Feu Abdelkébir Khatibi : L'œuvre riche revisitée à Fès
Réunis dans le cadre du 5e Festival de Fès de la culture amazighe, les personnalités présentes ont passé en revue «les œuvres riches qu'a léguées cet écrivain inclassable et intellectuel hors-pair qui a forcé le respect malgré sa remarquable discrétion».Après des études supérieures en sociologie à la Sorbonne et un doctorat obtenu dans cette même discipline en 1965, feu khatibi a enchaîné les recherches et créations en littérature, sciences sociales et en critique d'art, ont-ils rappelé.
A son retour au Maroc, il mena une intense activité de chercheur, écrivain, enseignant, intellectuel engagé, syndicaliste ou simplement en citoyen attentif à son entourage «se laissant enseigner par la vie», comme il se plaisait de dire lui-même, ont-ils relevé.
Et d'ajouter que son premier ouvrage littéraire «la mémoire tatouée», publié en 1971, a ouvert la voie à une série de livres et études, dont la blessure du nom propre (1974), le lutteur de classe à la manière taoïste (1976), l'art calligraphique arabe (1976), le roman maghrébin (1979), le livre du sang (1979), amour bilingue (1983), Maghreb pluriel (1983), figures de l'étranger dans la littérature française (1987), un été à Stockholm (1990), triptyque de Rabat (1993) et le corps oriental (2002).

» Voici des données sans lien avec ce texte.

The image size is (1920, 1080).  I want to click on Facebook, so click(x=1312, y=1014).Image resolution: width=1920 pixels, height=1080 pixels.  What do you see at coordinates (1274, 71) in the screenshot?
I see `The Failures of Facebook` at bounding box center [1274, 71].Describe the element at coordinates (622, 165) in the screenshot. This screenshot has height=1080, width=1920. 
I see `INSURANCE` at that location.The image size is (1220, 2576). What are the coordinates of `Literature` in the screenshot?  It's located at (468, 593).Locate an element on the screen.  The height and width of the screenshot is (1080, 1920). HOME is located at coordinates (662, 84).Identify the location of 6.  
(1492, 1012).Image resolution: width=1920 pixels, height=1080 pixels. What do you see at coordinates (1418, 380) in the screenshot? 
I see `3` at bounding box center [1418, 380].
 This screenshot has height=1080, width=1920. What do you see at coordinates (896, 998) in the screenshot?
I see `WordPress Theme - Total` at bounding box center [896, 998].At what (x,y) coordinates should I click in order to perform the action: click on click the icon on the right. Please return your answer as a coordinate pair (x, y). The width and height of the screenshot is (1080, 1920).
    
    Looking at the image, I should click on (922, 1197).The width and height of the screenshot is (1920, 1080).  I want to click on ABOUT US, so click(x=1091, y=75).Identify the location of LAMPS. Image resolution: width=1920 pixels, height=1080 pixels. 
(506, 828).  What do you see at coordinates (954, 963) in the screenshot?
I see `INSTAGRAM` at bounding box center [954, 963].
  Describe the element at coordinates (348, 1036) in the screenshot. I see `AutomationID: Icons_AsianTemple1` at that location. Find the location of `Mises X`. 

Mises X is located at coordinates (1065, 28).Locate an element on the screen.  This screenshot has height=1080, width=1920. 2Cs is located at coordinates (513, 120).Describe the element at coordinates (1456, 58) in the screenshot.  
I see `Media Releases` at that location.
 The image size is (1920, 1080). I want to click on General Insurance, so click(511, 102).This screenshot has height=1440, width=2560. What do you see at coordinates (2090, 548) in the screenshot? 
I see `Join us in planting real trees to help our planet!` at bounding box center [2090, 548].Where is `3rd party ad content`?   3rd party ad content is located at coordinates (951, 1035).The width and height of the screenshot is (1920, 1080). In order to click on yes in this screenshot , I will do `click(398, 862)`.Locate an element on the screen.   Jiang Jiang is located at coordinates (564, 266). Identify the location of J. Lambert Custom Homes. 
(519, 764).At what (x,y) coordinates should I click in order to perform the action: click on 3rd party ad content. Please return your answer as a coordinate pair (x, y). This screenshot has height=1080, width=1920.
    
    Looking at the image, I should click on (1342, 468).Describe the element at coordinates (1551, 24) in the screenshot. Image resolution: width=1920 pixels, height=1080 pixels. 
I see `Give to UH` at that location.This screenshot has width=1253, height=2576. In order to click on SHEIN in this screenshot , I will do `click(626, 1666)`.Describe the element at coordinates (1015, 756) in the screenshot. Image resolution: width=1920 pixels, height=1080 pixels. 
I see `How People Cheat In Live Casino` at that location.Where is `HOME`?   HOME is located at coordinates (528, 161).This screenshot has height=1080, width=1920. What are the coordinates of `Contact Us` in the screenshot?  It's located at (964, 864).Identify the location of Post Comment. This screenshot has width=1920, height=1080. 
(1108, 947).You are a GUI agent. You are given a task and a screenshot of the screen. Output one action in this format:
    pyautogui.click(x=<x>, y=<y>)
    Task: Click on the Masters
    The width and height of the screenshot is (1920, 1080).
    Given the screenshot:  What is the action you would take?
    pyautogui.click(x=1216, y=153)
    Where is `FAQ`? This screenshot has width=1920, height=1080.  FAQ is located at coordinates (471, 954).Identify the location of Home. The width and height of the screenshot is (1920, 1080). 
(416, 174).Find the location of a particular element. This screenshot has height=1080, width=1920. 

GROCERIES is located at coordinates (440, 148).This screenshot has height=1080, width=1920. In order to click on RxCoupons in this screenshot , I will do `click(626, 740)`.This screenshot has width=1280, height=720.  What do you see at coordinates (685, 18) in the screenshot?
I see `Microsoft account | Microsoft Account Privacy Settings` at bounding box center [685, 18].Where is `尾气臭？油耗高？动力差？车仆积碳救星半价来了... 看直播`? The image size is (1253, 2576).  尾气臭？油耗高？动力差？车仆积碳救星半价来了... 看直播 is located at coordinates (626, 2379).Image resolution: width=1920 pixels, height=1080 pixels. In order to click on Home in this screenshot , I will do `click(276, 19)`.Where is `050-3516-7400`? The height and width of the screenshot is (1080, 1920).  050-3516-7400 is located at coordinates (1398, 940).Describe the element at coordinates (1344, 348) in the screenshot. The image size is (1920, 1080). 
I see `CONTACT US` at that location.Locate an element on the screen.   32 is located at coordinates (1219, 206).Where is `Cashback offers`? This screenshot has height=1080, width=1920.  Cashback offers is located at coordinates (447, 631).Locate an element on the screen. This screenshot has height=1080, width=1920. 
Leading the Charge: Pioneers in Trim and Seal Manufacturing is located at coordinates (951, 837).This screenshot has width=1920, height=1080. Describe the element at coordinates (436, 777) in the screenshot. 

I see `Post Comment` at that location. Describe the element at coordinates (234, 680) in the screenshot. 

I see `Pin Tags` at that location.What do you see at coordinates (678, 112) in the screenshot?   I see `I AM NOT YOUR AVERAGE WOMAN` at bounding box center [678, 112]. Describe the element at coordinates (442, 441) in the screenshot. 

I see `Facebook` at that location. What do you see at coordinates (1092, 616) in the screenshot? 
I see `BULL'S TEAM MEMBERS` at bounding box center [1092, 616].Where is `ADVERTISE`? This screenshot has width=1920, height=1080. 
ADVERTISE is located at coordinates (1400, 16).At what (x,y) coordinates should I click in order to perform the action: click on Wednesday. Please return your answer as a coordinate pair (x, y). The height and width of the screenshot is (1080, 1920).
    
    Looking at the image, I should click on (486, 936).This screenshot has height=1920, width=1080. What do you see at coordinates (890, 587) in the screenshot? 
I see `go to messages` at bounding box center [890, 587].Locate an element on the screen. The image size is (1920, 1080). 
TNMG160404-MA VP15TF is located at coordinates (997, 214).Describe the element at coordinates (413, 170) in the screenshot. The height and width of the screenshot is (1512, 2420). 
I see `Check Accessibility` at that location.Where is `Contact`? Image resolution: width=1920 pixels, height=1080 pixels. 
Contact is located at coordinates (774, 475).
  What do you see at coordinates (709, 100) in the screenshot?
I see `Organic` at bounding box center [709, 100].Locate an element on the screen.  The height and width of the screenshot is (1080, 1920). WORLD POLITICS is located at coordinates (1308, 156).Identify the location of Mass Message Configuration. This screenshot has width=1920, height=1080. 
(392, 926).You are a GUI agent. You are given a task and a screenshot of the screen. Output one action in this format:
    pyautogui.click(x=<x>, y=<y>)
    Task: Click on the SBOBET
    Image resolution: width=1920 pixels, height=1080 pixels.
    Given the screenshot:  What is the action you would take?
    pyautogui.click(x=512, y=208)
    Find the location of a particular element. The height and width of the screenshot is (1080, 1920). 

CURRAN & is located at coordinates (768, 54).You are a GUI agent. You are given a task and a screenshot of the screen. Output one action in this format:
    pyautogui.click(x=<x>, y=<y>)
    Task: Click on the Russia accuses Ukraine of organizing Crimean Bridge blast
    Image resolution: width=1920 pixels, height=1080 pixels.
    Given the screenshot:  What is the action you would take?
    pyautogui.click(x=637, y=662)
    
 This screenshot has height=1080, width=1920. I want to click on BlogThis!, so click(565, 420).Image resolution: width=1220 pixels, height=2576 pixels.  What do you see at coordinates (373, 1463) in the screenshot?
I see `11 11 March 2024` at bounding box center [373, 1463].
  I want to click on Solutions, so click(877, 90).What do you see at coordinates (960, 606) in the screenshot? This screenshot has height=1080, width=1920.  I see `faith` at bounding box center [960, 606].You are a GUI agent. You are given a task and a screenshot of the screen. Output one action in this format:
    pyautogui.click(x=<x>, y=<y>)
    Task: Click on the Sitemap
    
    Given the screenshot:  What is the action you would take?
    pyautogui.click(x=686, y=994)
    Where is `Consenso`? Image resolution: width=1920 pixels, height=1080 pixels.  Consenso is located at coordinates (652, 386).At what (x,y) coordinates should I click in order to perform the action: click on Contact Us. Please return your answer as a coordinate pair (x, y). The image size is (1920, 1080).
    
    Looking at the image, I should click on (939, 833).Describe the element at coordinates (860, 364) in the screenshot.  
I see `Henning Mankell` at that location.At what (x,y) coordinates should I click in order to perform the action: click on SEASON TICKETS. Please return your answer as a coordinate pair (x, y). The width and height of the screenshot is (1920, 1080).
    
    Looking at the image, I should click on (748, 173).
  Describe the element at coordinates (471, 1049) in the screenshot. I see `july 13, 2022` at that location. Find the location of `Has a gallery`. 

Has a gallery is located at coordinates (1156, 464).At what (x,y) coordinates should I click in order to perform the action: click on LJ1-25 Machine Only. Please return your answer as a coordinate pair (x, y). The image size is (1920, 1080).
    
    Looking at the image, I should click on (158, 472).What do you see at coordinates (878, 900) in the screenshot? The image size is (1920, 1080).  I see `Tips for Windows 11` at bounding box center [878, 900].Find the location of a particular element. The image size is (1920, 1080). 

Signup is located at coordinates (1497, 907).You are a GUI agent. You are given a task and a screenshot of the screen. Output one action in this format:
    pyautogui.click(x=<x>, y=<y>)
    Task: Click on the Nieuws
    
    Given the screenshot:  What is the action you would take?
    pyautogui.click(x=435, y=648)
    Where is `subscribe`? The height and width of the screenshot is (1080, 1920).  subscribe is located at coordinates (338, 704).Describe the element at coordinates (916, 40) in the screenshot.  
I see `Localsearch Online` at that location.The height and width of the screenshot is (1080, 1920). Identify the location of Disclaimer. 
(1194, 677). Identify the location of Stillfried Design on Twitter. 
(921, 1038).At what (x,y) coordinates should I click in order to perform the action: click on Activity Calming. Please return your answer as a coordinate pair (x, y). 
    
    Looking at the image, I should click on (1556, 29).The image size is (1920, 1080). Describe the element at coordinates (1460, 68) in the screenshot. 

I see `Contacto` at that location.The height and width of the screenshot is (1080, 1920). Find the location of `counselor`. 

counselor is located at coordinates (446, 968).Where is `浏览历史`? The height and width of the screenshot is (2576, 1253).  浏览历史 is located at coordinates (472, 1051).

Pour Ahmed Boukous, recteur de l'Institut Royal de la Culture Amazighe (Ircam), « feu khatibi restera toujours vivant à travers son œuvre immense et ses apports exceptionnels dans des disciplines aussi prestigieuses que la littérature, l'art, la sociologie et la pensée interculturelle».
En promoteur du discours interculturel, le regretté a contribué à la réflexion sur l'identité, le rapport avec l'autre, la diversité, la différence et la liberté de pensée, tout en assumant avec excellence la fonction d'agitateur d'idées, a-t-il indiqué.
«Il nous a légué un appareil conceptuel riche basé sur l'ouverture, la tolérance et surtout le respect du contexte social dans tout travail sur la culture», a-t-il ajouté, notant que «la pensée de Khatibi a eu un grand impact sur l'émergence de courants ouverts sur la psychologie, l'anthropologie et la linguistique».
De son côté, le professeur El Houssain Moujahid a souligné que le défunt a été parmi les premiers intellectuels arabes à avoir travaillé sur les concepts de la différence, l'imitation de l'autre, la modernité et le rejet de la pensée unique.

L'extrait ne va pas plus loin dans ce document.